Mein Vater fristete nach Engagements in Konstanz und Braunschweig relativ frustriert eine Spielzeit am Residenztheater in München. Während draußen beinahe täglich gegen die Vietnampolitik demonstriert wurde, fanden im Theater hitzige Auseinandersetzungen zwischen Bühne und Zuschauerraum statt. Das Publikum forderte progressives Theater.

Eines Tages brachte mein Vater eine Schachtel mit einem Hundebaby nach Hause. Jemand hatte sie einfach im Garderobengang abgestellt, mit einem Zettel, auf dem »Bitte mitnehmen!« stand. Sofort nahm ich mich des Hundebabys an und taufte es auf den Namen Übü. Im Prinzip nannte ich zu dieser Zeit alles Übü, weil ich das Wort Rüssel noch nicht sagen konnte und geradezu besessen von Elefantenrüsseln war …

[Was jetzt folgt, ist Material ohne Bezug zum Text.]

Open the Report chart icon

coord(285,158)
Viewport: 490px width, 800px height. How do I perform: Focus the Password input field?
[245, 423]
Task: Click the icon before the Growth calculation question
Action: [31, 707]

Durch Übü bekam ich zumindest für ein Jahr – danach wurde er zu meiner größten Empörung von meinen Eltern weggegeben, weil in der nächsten Wohnung, die wir im Begriff waren zu beziehen, Hunde verboten waren – einen Eindruck, wie sich das Leben mit einem Geschwisterchen anfühlen würde. Übü, eine wilde Mischung aus Chow-Chow, Schäferhund und noch einigem mehr, brachte regelmäßig meine mühevoll errichteten und fein ausbalancierten Holzklötzchentürme zum Einsturz, woraufhin ich als Vergeltungsmaßnahme stets sein gesamtes Feuchtfutter herunterwürgte. Ich knabberte übrigens auch mit Begeisterung die säuerlich schmeckenden Schwefelköpfe von Streichhölzern ab – ganze Schachteln voll, mit Übü unter dem Tisch sitzend, während die Erwachsenen über uns langweilige Sachen diskutierten.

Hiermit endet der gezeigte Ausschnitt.